4. A regulating mechanism for a photovoltaic module according to any one of claims 1-3, characterized in that: the fixed knot constructs including unable adjustment base (101) and 2 connecting plates (102), 2 connecting plates (102) symmetry sets up unable adjustment base (101) both sides, 2 connecting plates (102) all with unable adjustment base (101) rigid coupling, spout and hinge structure all set up unable adjustment base (101) up end.

5. An adjustment mechanism for a photovoltaic module according to claim 4, wherein: a plurality of strip holes (1021) are arranged on the connecting plate (102).
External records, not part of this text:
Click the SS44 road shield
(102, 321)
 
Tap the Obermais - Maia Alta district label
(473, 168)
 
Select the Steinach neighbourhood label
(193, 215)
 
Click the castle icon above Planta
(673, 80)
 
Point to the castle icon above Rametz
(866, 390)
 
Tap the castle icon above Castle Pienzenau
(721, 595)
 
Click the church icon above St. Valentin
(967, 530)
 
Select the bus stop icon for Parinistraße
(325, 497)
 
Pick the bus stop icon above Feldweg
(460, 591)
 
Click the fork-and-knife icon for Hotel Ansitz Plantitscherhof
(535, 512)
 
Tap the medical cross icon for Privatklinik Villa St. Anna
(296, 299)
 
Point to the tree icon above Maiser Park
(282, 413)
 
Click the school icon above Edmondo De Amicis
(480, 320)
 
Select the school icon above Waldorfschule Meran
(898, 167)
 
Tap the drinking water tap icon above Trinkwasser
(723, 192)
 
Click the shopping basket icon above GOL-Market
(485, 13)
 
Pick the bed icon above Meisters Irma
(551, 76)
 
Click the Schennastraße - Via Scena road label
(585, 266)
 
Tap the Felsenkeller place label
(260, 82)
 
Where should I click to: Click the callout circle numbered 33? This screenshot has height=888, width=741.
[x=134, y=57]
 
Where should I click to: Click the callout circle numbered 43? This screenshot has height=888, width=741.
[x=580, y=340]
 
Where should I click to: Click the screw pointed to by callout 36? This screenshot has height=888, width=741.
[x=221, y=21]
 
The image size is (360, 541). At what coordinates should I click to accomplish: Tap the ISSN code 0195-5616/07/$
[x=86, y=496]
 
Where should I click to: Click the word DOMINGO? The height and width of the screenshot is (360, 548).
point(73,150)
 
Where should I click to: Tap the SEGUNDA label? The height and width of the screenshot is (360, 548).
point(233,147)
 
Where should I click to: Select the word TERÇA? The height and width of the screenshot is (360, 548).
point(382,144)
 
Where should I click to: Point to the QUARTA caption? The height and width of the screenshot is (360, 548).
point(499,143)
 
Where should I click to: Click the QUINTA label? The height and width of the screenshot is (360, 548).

6. An adjustment mechanism for a photovoltaic module according to claim 4, wherein: the hinge structure comprises a hinge base (401) and a supporting frame (402), wherein the hinge base (401) is arranged on the upper end face of the fixed base (101), the bottom of the supporting frame (402) is hinged with the hinge base (401), and the top of the supporting frame (402) is fixedly connected with the photovoltaic panel installation frame.

7. An adjustment mechanism for a photovoltaic module according to claim 4, wherein: the driving mechanism (201) is an electric push rod.

8. An adjustment mechanism for a photovoltaic module according to claim 6, wherein: the photovoltaic panel mounting rack comprises 2 vertical rods (301) and a plurality of cross rods (302), one end of each vertical rod (301) is connected with the top of the angle adjusting component, the other end of each vertical rod (301) is connected with the top of the supporting frame (402), the cross rods (302) are arranged and arranged on the upper end faces of the 2 vertical rods (301), and the 2 vertical rods (301) and the plurality of cross rods (302) are all used for fixedly mounting the photovoltaic panel.